Stephen E. Ambrose, Undaunted Courage:
Meriwether Lewis, Thomas Jefferson,
and the Opening of the American West
ONE
Before going outside to his pickup for his gun, the Wyoming game warden cooked and ate four and a half pounds of meat.
He'd begun his meal with pronghorn antelope steaks, butterflied, floured, and browned in olive oil. Then an elk chop, pan-fried with salt and pepper, adding minced garlic to the cast-iron skillet. His first drink, sipped while he was cooking the antelope, was a glass of Yukon Jack and water on the rocks. By the time he broiled a half dozen mourning dove breasts, he no longer bothered with the ice or the water. As he sat down late in the evening with an elk tenderloin so rare that blood pooled around it on his plate, he no longer used the glass, but drank straight from the bottle.
He ate no vegetables; unless one counted the sautéed onions he had slathered on a grass-fed Hereford beef T-bone, or the minced garlic. Just meat.
He needed air, and stood up.
His mind swam, the room rotated, his heavy boots clunked across the floor. He paused at the jamb, using it to brace himself upright. He stared at a flyspeck on the wall, tried to will the quadruple images he was seeing down to a more manageable two.
Finally, he opened the door. It was dark except for a blue streetlight on the northern corner of the block. A full moon lit up the crags of the mountains, casting them in dim blue-gray. The chill of the fall was already a guest. He stumbled down the broken sidewalk toward his truck. As he approached, his pickup seemed to swell and deflate, as if it were breathing.
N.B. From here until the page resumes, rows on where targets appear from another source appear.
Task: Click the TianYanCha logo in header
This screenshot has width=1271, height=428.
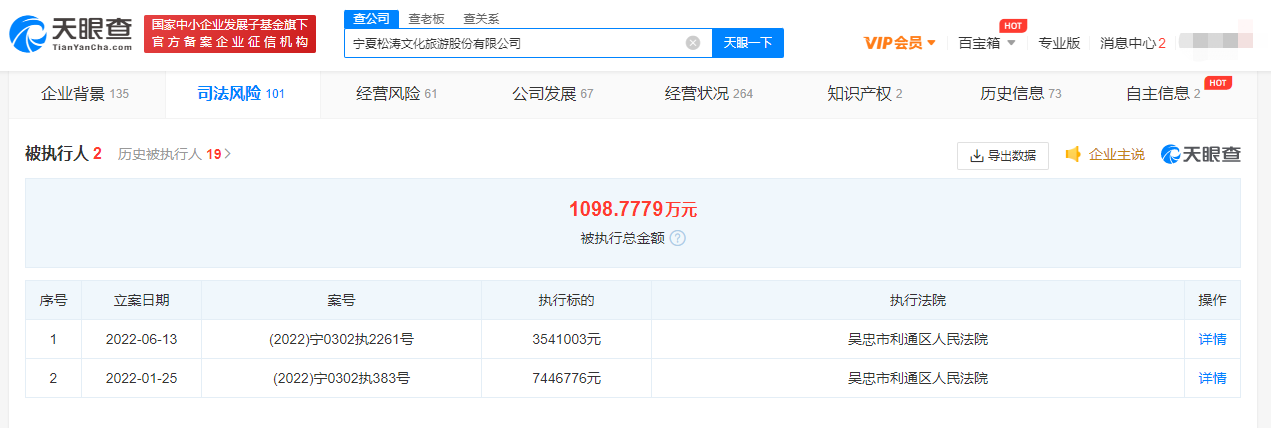Action: [x=70, y=35]
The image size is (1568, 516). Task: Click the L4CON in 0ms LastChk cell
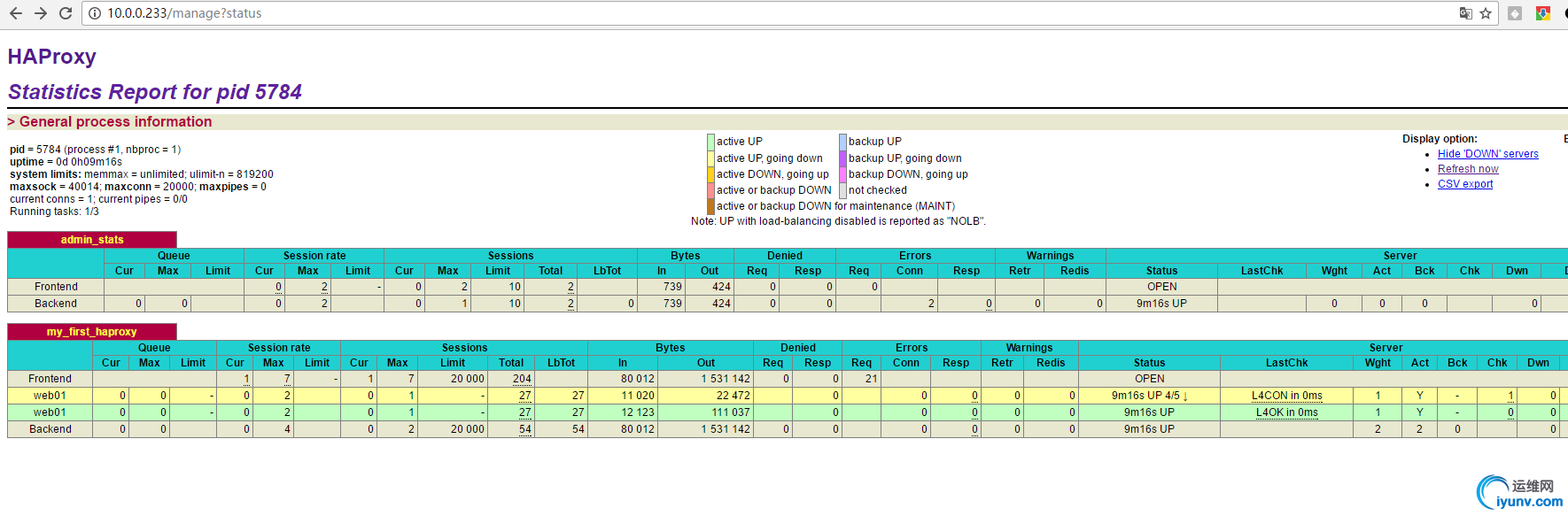coord(1286,396)
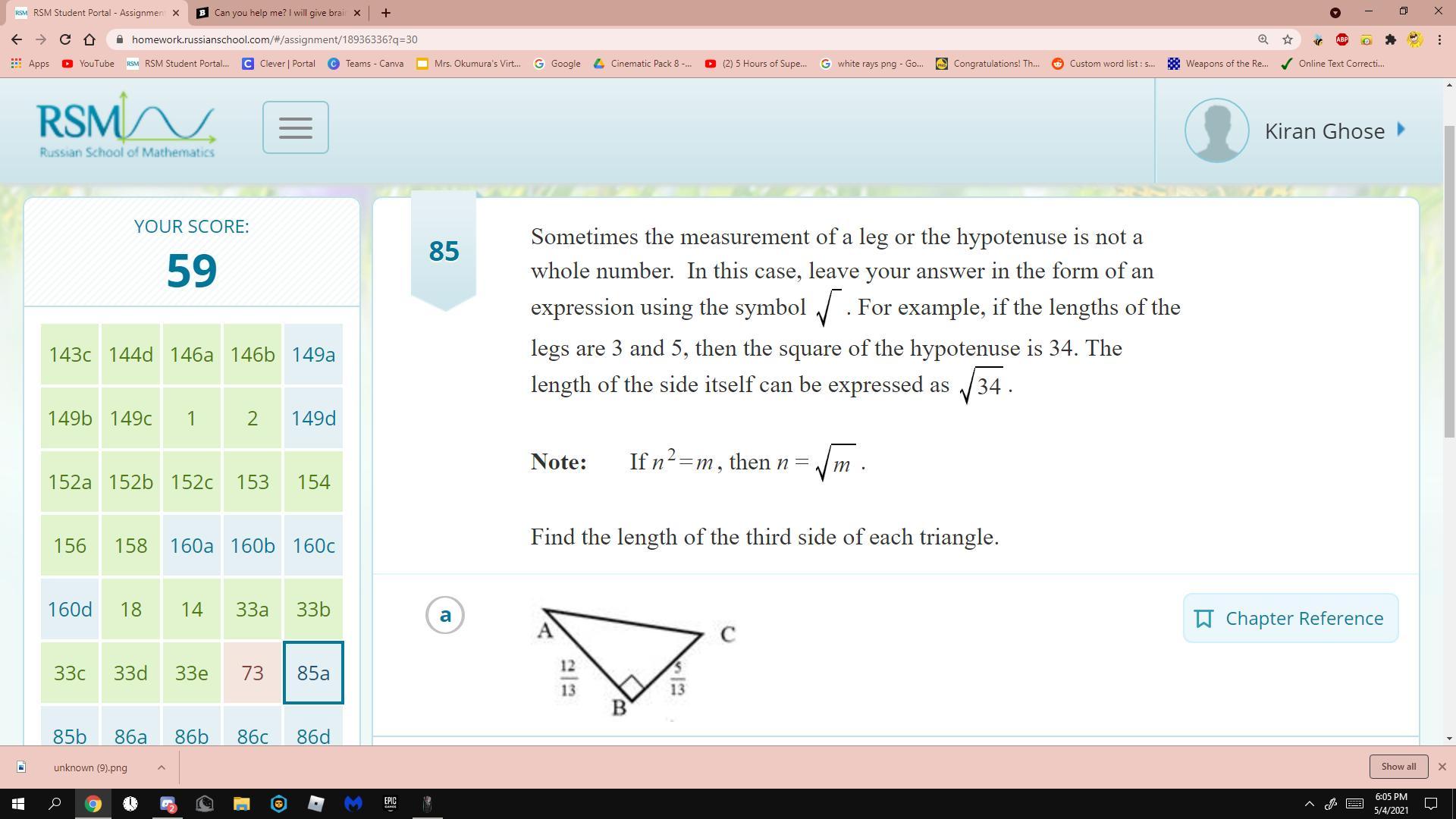Show hidden system tray icons
Screen dimensions: 1456x819
coord(1309,804)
"Something smells good inside," a voice said. It startled the game warden, and he squinted toward it, trying to concentrate, to hear it over the mild roar in his ears. A neighbor wearing a tam on his head was walking a poodle down the middle of the street.
"Meat," Will Jensen said abruptly, almost shouting. It was sometimes hard these days to hear his own voice above the roar.
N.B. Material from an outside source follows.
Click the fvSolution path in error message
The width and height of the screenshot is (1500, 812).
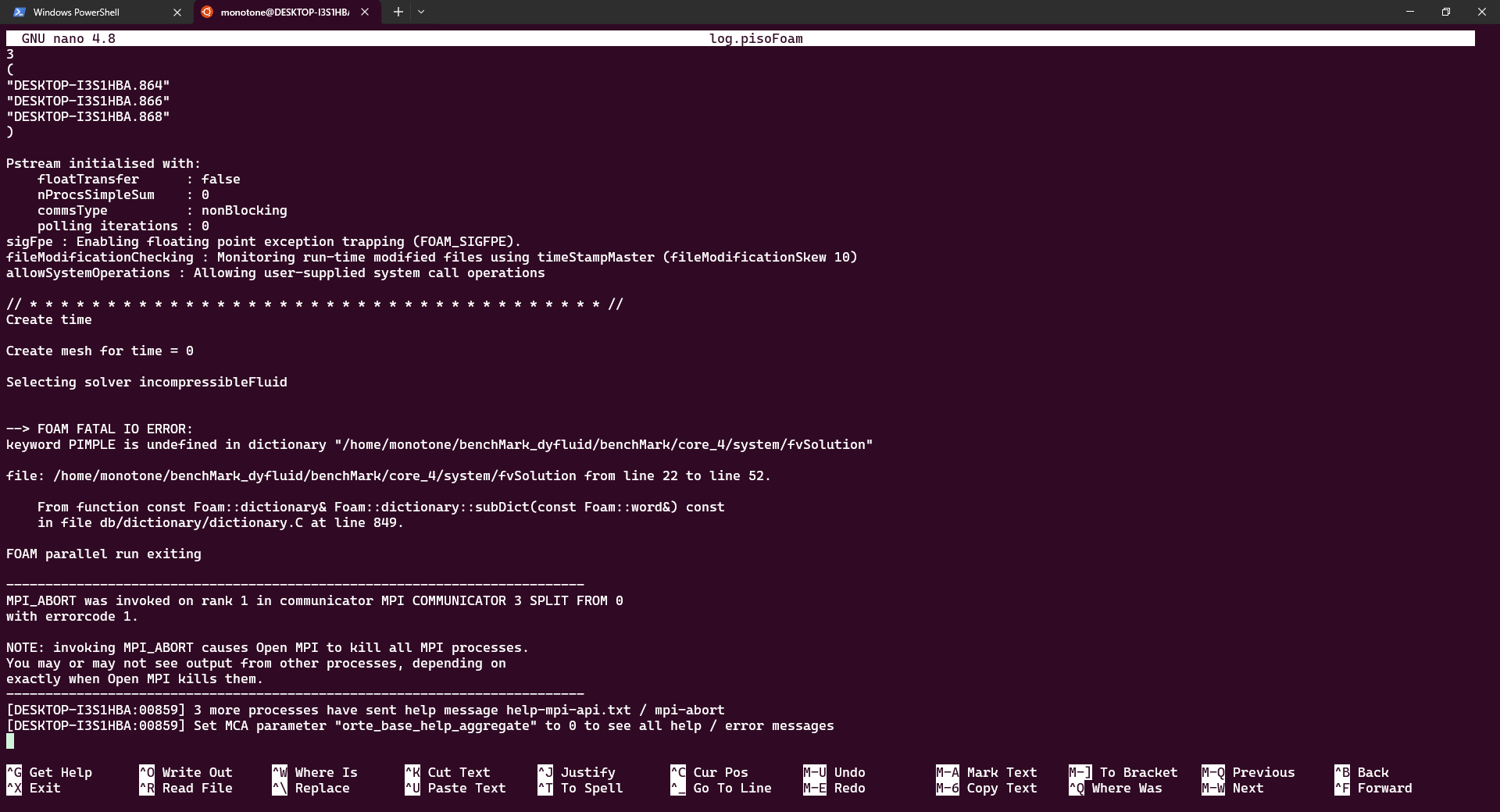pos(603,444)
"See you," the neighbor called as he walked down the street. "Bon appetit!"
These people here, Will thought. A goddamned poodle and a tam.
HIS .44 MAGNUM, his bear gun, was on the truck's bench seat where he had left it. Will drew it out of the holster. Holding it loosely in his right hand, he turned back for the house, tripped over his own boots, and fell in the gravel. A red finger of alarm probed into his brain, concern about accidentally discharging the weapon in his fall. Then he snorted a laugh, thinking, Who cares?
HE DIDN'T KNOW how much later it was when he stirred awake. He was still sitting at the table, but had passed out face forward into his plate. Crisp grouse skin stuck to his cheek, and he pawed at it clumsily until it fluttered to the floor.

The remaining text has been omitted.